Actions to take:
1 > According to the data modeling lesson excerpt below, why should marts be named after business concepts and not after source systems? Answer in one to three sentences.
2 > List every column that the example starter table in the data modeling lesson excerpt below selects.
3 > Answer these questions using the data modeling lesson excerpt below.
(a) Which table usually owns customer country?
(b) From which table does the example starter query select?
(c) What do the AI analytics agents named under the real-world use cases query instead of guessing SQL?

--- start of Document excerpt ---

Question: Should customer country live in fct_orders or dim_customers?

Reveal the answer

Usually dim_customers owns customer country. fct_orders can join to it for analysis, but the descriptive customer attributes belong in the customer dimension.

Inline Practice Lab

This lab is intentionally small. You can solve it by reading the table, writing the SQL/YAML mentally, or pasting the snippet into any SQL scratchpad later.

-- Example starter table
select
  order_id,
  customer_id,
  amount,
  status,
  created_at
from raw_orders;

The goal is not tooling setup. The goal is learning the production habit: state the grain, clean one thing, test one assumption, and explain the downstream impact.

Self-Check Quiz

  1. What is the grain of the table you are building?
  2. Which downstream metric or dashboard would be wrong if this model broke?
  3. What test would catch the most likely beginner mistake here?

Real-World Use Cases

  • Reliable executive dashboards that do not disagree across teams
  • AI analytics agents that query governed metrics instead of guessing SQL
  • Auditable metric changes where owners can see downstream impact before merge

Production Notes

  • Name marts based on business concepts, not source systems. Business users do not care which app emitted the raw table.

--- end of Document excerpt ---
--- start of Recorded information ---

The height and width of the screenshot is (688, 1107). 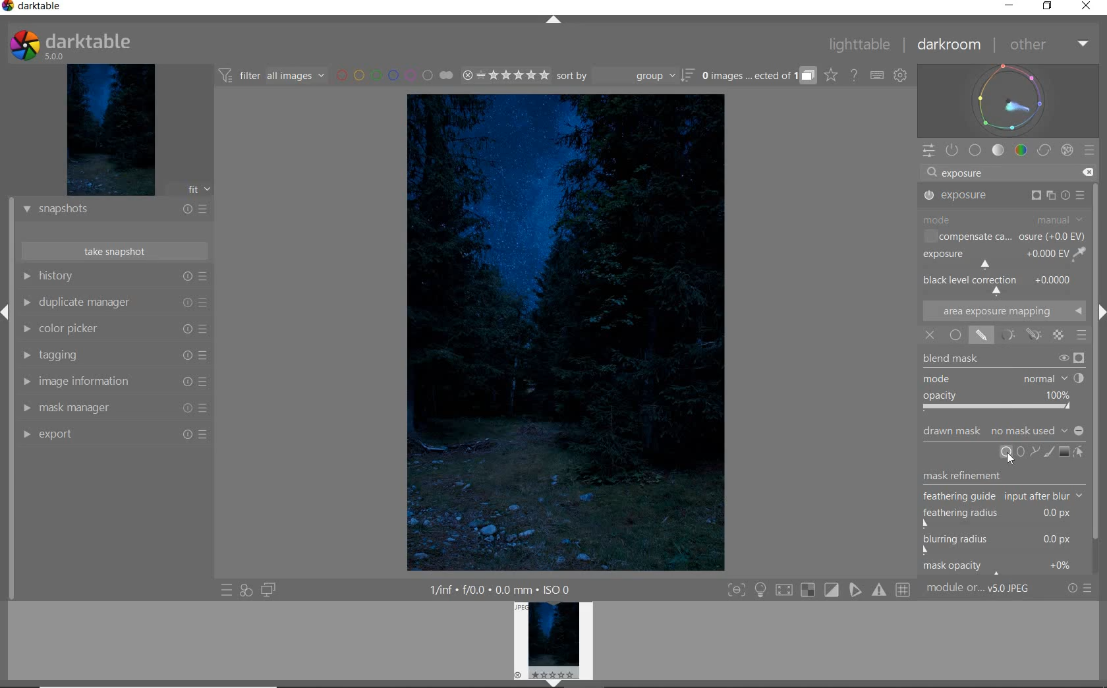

--- end of Recorded information ---

Task-by-task solutions:
1 > Business users do not care which app emitted the raw table, so mart names should reflect the business concepts they represent.

2 >
order_id
customer_id
amount
status
created_at

3 >
(a) dim_customers
(b) raw_orders
(c) Governed metrics